Bauman and his team were instrumental in creating the first solid food consumed by a NASA astronaut: small food cubes eaten by Scott Carpenter on board Aurora 7 in 1962. (John Glenn had consumed the fruit-flavored drink Tang in space three months earlier aboard the Friendship 7.) Space food cubes were followed by other space-friendly foods created by Pillsbury's food engineers, such as non-crumbly cake, relish that could be served in slices, and meat that needed no refrigeration.

In 1970, Pillsbury filed for a trademark for a "non-frozen balance energy snack in rod form containing nutritionally balanced amounts of carbohydrate, fat and protein" which they dubbed "Space Food Sticks".

A forerunner of energy bars, Space Food Sticks were promoted by Pillsbury for their association with NASA's efforts to create safe, healthy and nutritional space food. In 1972, astronauts on board Skylab 3 ate modified versions of Space Food Sticks to test their "gastrointestinal compatibility".

Capitalizing on the popularity of the Apollo space missions, Pillsbury marketed Space Food Sticks as a "nutritionally balanced between meal snack". Fourteen individually packaged sticks were included in a box, and came in six flavors such as peanut butter, caramel, and chocolate.

Space Food Sticks disappeared from North American supermarket shelves in the 1980s. They were revived by Retrofuture Products, of Port Washington, NY in 2006. Two flavors, chocolate and peanut butter, were released. They are being sold at flight museums such as the Kennedy Space Center and the Smithsonian Air & Space Museum as well as online.
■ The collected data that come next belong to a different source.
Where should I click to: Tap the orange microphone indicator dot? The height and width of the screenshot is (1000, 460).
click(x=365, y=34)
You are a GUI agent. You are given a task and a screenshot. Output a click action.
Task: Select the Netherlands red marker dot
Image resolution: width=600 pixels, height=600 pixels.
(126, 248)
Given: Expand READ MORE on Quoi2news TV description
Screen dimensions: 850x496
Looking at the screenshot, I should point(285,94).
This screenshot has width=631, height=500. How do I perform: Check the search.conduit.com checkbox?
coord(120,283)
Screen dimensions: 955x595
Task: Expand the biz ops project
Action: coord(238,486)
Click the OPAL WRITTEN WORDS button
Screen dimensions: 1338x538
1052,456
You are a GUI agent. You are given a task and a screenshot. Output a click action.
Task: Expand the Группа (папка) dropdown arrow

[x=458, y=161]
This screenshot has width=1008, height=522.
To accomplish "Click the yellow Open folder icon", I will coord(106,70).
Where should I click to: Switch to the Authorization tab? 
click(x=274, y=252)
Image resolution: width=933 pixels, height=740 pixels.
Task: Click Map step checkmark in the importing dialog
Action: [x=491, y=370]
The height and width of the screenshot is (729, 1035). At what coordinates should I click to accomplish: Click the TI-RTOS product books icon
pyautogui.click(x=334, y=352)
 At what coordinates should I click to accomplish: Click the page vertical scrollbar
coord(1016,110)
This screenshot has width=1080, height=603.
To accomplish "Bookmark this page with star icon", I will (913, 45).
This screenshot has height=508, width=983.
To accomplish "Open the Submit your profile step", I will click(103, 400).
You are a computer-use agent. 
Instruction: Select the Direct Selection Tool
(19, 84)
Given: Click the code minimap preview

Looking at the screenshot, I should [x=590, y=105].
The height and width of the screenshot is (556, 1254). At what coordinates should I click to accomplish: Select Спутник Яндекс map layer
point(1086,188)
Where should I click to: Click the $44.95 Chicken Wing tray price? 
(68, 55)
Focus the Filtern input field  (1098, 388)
In Australia, Space Food Sticks have remained continuously in production since their introduction, but in fewer flavor varieties than the American versions (chocolate and caramel only). They are marketed under the Nestlé Starz brand to modern-day Australian children as an energy food.

Space Food Sticks have shown up in popular culture including animated TV series The Simpsons, the books of R.L. Stine, and the film Super 8. They are frequently cited as the favorite snack of Olympic gold medal winner Australian swimmer Ian Thorpe.